Phil DeMuth, an investment advisor, and author of “The Little Book of Alternative Investments,” says now is a great time to buy a house.

“Housing prices are where they were back in 2002 and you’ve got mortgage rates at five percent now on a 30-year mortgage," he said. "If you can put the 20 percent down and qualify for a good mortgage, this is an excellent time to buy a house. It’s tough to forecast interest rates, but I see the current situation as a win-win for the potential home buyer.” 

According to the analysts of Moody’s Analytics, “houses are more affordable now than they have been in decades, and in some areas, prices are listed below the valuation level prior to the housing bubble which peaked in early 2007.”

With the spring market in full bloom, this is a great time to sell or buy a house.

Jim McKenna can be reached at 973-271-2240 or via email at jmckenna@atlantichomeloans.com.

Ed April 11, 2011 at 01:32 AM
Never heard a realtor say it was a bad time to buy a house. I think this is what drove the market up to create a bubble. Realtors always told buyers "great time to buy" and "we can get you financed" It was the realtor who lead the buyers to financiers who would give them a mortgages with zero down and undocumented finances. Remember a realtor gets a $60,0000 check every time they sell a one million dollar home. For the last 2 years realtor's pitch was "interest will be going up soon". Most real estate economist (people who do do not collect $60,000 on a sale) believe there is an over supply of houses it will take 10 to 20 years to recover. And with congress talking about lowering the deduction for mortgage interest. And please don't forget the easiest way for towns to create money is raising property tax. Yes, If you can afford to buy, want the freedom and independence of owning a house, then yes, buy a house. Don't count on home ownership vs. renting for financial gains this generation sorry......
karlbills April 11, 2011 at 06:18 AM
I just refinanced using "Mortgage Refinance 123" and went from a 5.5/20yr to a 3.25/15yr. Monthly payments went down by about $100 but overall savings over the life of the loan are over $60,000. Definitely worth it in my opinion. Learn more about refi before you do one.
Carl April 12, 2011 at 07:06 PM
$60,000 huh?!? More like $25,000 commission on a $1,000,000 sale. Still not bad though!
suzanne April 14, 2011 at 02:24 PM
$60,000 on a $1,000,000 sale??? You obviously were never a real estate agent. This is not even close to what an agent will get. For all the deals and clients who change their minds or have you searching for them for three years, the commission an agent gets at the closing table is well earned. It's too bad people think that all agents are just trying to look out for themselves. This is not the case among all the agents I have met while working in the Chathams. This is a hard job---stressful. These folks deserve your loyalty. Remember, this is a job, not a volunteer stint. I am sure we all want to get a pay check for our work. Suzanne
Duncan Munchkin May 05, 2011 at 09:21 PM
Suzanne...I feel for you.
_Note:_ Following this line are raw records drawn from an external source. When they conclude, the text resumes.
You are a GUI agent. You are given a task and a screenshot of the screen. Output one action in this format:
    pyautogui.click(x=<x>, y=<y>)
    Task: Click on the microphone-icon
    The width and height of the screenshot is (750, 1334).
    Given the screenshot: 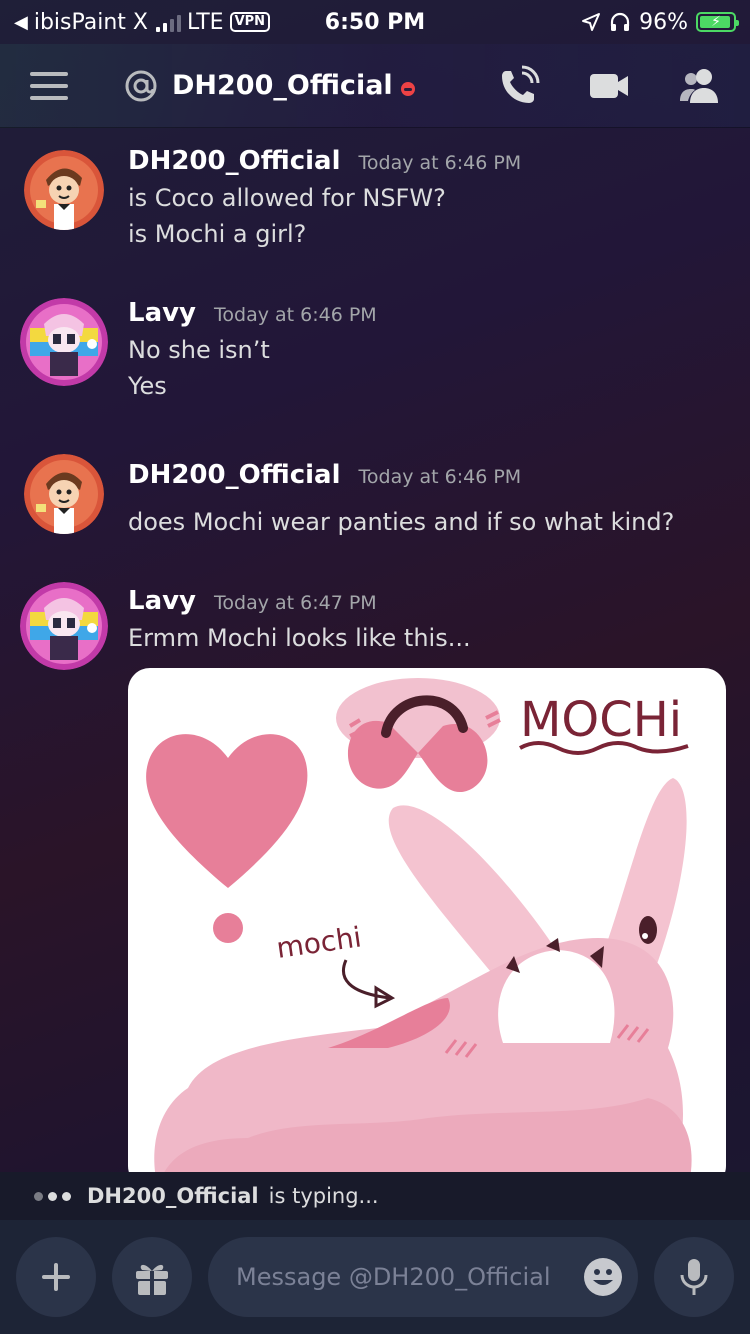 What is the action you would take?
    pyautogui.click(x=694, y=1277)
It must be difficult to constantly have to bite your lip while you convince some unsuspecting out of towner that a 3 bedroom cape is really worth $799K, or that North Passaic isn't really that noisy--"you'll get used to it." I'll try to get everyone in this town who was sold bloated real estate and is underwater now to pitch in and buy you guys and gals a fruit basket. Thankfully, the next leg down is coming.
Sir May 06, 2011 at 02:39 PM
Sounds like duncan fell hook, line and sinker and overpaid. Oh well. Realtors show houses, adults make decisions as whether they are a good investment or not.